In this section I am not going to provide lengthy tutorials, it's easy to find a lot of them on the Internet (once you know what you are looking for). I am going to provide a brief overview of what is available out there along with short descriptions and references, so that you will get some starting point for further study.
The first thing to say is that there are two main categories of libraries and technologies. The first category is targeted at parallel computations (HPC), that is, it will help you to parallelize computations (like matrix multiplication, sorting, etc). OpenMP, Cilk++, TBB, QuickThread, Ct, PPL, .NET TPL, Java Fork/Join fall into this category.
The second category is targeted at general concurrency, that is, it will help to implement things like multi-threaded servers, rich client application, games, etc. TBB, QuickThread, just::thread, PPL, AAL, AppCore fall into this category. .NET and Java standard libraries also include some things that may be of help (like concurrent containers, synchronization primitives, thread pools, etc).
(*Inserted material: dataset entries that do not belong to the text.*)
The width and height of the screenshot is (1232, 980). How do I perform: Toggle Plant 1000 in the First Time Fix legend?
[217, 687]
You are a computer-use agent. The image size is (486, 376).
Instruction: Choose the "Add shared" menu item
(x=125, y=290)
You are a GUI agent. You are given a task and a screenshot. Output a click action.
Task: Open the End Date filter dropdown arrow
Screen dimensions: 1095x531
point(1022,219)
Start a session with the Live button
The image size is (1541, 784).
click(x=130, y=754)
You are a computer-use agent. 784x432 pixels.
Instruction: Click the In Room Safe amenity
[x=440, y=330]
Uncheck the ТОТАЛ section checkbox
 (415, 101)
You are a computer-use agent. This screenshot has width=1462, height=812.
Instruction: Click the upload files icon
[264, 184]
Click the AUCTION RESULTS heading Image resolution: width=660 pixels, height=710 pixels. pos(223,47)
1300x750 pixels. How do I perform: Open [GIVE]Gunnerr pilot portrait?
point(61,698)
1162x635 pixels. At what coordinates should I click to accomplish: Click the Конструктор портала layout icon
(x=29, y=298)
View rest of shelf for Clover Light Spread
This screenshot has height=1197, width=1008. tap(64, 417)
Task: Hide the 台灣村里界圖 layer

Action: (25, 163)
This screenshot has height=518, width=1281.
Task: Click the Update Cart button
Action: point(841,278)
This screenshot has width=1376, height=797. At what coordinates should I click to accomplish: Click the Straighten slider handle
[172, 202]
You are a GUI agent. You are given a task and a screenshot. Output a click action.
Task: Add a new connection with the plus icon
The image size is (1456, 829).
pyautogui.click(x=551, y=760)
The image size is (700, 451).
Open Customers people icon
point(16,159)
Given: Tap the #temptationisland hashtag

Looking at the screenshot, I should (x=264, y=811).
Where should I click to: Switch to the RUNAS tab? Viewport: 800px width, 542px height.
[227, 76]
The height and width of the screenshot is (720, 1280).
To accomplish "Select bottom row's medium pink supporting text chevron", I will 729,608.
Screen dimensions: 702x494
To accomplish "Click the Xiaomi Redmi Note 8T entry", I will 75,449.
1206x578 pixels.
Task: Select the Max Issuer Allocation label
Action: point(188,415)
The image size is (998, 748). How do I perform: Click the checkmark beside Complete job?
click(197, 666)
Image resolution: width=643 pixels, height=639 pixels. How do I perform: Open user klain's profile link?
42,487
As you may notice, some libraries are mentioned in both categories. For example, Intel TBB contains some primitives that help with parallel computations (parallel algorithms and task scheduler), and some things that help with general concurrency (threads, synchronization primitives, concurrent containers, atomics).
Efficient and scalable parallel computations is a rather difficult field, it's easy to create a parallel program that executes slower than original single-threaded version (and the more cores you add the slower it executes). So, if you are not doing something extraordinary, you may consider using internally parallelized libraries like Intel MKL, Intel IPP, AMD ACML. They are not only internally parallelized, they are also highly optimized and will be updates for future architectures. So you only need to call a function for matrix multiplication, FFT, video stream decoding, image processing or whatever you need.